Exercise details: Read the material below. Count the lines containing "will" and give that count alone.

━━ Supplied records

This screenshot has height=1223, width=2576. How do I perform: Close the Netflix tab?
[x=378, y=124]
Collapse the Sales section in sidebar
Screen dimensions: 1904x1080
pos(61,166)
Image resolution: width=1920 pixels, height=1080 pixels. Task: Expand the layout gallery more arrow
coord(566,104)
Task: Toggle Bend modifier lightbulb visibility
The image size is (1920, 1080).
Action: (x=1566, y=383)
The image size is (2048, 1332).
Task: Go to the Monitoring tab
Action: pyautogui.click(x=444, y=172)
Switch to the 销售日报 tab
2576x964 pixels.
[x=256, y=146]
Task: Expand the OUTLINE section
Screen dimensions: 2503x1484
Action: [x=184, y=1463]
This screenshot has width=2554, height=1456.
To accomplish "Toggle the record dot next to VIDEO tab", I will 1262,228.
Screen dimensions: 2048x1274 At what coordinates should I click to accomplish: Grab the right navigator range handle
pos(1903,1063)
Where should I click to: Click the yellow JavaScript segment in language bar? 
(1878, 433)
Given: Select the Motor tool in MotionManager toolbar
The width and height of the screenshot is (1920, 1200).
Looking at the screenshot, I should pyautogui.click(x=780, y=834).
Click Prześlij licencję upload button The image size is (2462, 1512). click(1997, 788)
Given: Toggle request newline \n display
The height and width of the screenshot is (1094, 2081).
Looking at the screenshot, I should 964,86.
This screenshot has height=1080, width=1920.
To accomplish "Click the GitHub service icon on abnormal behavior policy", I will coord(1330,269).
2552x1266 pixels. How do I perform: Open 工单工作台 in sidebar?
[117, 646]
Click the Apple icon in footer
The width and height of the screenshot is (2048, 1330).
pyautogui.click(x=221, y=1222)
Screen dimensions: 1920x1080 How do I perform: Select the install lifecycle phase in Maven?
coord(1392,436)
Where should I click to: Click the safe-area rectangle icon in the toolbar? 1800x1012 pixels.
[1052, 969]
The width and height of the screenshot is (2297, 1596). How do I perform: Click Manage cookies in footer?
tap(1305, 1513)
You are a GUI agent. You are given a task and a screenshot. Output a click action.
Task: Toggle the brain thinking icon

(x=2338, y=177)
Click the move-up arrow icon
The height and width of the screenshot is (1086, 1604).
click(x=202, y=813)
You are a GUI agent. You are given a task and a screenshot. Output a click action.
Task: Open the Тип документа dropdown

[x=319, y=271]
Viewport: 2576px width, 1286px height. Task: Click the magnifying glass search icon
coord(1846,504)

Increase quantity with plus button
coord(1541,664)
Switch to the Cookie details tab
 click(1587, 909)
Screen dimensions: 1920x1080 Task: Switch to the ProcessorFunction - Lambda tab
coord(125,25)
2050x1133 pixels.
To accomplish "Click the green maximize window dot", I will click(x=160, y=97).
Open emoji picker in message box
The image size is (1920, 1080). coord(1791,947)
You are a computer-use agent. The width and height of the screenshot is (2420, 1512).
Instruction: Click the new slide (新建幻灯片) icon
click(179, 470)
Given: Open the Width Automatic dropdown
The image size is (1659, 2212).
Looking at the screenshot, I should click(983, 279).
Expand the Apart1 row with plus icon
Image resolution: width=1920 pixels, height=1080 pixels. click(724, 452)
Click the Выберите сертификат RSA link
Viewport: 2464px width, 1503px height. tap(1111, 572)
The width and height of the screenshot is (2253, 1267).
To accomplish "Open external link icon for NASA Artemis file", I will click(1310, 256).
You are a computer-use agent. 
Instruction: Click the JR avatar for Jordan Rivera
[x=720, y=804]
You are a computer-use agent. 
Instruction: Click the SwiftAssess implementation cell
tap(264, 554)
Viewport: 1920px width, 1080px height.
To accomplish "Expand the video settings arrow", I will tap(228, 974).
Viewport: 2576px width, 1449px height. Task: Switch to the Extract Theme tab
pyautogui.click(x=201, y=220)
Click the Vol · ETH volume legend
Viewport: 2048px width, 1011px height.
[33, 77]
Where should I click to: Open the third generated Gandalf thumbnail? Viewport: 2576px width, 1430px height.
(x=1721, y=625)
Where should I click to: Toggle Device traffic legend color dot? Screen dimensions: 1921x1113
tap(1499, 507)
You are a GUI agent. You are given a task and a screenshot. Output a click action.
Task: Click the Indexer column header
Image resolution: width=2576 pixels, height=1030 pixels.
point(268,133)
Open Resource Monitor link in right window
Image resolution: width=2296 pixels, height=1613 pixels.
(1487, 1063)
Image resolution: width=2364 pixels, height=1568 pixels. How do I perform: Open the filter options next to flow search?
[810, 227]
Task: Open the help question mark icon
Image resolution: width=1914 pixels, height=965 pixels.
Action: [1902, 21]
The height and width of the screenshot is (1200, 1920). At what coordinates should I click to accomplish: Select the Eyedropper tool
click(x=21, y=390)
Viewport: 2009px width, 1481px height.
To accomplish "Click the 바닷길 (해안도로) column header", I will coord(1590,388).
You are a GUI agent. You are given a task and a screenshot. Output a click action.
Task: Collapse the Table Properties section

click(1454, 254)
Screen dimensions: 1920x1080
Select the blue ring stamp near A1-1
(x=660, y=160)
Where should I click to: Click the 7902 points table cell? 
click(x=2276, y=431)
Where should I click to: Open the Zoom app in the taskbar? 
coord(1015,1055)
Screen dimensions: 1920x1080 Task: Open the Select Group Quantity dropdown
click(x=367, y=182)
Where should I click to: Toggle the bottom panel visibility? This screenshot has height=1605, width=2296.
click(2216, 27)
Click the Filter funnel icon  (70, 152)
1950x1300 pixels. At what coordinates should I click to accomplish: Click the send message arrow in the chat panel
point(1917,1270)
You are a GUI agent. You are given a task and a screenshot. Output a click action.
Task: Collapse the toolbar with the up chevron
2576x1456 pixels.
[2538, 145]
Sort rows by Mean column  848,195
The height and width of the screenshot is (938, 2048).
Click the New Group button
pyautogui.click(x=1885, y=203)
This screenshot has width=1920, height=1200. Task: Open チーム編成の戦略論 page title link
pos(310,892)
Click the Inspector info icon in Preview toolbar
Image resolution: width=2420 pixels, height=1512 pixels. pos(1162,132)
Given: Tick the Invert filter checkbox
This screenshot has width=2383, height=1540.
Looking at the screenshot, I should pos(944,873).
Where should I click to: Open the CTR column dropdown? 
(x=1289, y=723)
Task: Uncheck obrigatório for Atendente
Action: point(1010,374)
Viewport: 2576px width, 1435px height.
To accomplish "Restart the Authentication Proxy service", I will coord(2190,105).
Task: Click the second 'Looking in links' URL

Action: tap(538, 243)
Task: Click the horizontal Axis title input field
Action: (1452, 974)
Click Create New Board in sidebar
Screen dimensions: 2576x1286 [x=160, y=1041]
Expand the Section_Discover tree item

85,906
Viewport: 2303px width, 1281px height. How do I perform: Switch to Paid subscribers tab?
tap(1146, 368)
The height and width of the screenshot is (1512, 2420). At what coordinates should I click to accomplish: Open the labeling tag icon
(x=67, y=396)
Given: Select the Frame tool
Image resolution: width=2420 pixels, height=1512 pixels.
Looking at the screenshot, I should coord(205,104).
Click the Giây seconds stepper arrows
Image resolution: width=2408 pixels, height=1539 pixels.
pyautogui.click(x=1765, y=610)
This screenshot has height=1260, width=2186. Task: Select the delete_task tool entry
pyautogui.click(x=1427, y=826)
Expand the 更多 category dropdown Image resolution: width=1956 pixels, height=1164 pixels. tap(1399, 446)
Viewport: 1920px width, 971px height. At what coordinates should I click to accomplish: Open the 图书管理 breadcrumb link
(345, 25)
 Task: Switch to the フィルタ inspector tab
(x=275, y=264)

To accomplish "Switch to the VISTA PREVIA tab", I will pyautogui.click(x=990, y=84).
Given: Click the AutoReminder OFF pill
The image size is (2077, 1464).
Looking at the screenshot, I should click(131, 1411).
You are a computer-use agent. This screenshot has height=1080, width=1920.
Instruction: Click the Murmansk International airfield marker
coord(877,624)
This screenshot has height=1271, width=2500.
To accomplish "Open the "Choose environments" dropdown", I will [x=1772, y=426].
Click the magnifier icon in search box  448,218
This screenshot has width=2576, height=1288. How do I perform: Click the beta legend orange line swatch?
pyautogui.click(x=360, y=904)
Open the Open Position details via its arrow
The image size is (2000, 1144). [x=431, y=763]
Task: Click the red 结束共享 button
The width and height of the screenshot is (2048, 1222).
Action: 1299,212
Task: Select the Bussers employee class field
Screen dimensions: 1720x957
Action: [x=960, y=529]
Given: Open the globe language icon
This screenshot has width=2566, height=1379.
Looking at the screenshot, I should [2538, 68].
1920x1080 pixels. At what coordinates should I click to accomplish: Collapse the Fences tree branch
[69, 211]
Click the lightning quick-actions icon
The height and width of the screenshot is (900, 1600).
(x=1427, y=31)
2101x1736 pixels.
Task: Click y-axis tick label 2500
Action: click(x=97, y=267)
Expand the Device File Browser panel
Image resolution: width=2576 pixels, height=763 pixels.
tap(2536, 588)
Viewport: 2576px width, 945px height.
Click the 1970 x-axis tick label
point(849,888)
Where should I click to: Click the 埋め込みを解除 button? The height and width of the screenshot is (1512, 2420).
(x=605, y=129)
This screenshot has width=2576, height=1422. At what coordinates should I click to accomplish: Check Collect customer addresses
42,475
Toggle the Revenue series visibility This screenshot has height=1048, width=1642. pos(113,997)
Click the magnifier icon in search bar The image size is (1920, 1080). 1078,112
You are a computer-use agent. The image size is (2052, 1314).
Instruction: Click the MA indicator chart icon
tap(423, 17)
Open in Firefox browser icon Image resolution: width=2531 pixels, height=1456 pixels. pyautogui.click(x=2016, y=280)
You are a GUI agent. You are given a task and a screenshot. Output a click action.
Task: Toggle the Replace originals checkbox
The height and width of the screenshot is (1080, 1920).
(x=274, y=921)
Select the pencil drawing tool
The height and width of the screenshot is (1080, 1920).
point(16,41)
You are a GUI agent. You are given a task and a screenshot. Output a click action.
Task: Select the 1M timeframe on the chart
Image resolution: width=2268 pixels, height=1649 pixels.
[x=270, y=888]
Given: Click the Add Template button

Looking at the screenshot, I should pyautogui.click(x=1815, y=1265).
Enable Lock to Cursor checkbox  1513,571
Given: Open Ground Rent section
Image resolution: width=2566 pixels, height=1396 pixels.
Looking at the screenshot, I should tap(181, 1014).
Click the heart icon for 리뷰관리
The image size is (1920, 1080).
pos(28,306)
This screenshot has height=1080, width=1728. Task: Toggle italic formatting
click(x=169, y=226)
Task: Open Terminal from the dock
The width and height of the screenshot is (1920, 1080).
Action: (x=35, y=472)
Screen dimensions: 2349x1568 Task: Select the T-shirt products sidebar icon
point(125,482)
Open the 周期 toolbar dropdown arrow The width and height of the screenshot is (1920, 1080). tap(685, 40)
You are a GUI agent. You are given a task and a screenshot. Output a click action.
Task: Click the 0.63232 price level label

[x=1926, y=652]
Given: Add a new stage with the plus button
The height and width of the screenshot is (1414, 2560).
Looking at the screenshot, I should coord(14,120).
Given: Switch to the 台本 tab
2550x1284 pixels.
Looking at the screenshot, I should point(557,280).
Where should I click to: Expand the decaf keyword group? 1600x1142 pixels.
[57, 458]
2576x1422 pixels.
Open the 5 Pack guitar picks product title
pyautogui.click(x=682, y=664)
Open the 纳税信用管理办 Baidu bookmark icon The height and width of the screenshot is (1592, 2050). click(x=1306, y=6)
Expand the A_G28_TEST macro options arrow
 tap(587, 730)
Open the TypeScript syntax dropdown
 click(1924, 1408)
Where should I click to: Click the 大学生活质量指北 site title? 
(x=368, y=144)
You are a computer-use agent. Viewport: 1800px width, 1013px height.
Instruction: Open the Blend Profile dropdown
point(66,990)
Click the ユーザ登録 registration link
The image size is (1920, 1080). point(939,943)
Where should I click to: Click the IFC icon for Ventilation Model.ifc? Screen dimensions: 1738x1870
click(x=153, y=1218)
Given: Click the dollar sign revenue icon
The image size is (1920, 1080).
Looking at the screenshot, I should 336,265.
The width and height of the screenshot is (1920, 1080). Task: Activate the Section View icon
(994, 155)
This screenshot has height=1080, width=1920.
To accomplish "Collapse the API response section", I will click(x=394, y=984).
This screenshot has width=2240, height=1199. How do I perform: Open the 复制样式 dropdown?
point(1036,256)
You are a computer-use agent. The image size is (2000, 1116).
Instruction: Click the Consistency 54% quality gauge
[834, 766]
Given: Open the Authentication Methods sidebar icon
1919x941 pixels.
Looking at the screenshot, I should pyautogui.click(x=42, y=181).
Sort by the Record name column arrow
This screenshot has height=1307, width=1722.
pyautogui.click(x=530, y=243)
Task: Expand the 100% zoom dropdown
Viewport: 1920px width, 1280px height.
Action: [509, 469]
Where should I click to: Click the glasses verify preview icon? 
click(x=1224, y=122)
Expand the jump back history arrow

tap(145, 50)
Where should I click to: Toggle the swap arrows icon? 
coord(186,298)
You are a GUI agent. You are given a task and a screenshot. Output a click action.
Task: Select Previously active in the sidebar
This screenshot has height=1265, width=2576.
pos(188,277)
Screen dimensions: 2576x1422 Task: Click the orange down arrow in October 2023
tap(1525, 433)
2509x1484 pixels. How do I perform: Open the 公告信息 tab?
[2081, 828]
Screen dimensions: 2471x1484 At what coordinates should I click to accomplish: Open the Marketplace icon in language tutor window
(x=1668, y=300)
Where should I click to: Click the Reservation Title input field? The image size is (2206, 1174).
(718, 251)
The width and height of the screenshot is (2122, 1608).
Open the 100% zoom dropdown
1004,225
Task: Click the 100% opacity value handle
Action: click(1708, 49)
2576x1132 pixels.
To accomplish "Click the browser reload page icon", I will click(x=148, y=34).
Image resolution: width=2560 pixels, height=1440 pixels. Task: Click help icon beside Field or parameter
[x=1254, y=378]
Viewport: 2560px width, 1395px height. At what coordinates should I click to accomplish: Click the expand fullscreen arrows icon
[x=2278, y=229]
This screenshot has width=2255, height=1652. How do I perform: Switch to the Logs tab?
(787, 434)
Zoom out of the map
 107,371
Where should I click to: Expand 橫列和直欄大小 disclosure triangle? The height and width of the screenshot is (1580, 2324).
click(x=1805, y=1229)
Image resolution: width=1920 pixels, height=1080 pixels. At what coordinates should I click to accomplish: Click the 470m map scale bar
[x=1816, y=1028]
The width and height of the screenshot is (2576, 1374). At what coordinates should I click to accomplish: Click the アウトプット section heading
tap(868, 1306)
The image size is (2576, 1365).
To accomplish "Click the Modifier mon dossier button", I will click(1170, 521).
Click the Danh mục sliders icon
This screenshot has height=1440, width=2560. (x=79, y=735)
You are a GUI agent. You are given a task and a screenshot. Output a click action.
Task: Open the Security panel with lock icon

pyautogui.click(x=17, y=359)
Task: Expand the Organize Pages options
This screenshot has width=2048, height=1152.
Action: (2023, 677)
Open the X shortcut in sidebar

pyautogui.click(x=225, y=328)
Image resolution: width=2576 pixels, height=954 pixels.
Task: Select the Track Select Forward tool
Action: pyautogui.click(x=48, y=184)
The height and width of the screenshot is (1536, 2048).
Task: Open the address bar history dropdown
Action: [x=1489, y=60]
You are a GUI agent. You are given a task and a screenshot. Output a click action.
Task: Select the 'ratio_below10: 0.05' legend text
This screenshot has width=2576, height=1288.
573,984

━━━━

Response below: 12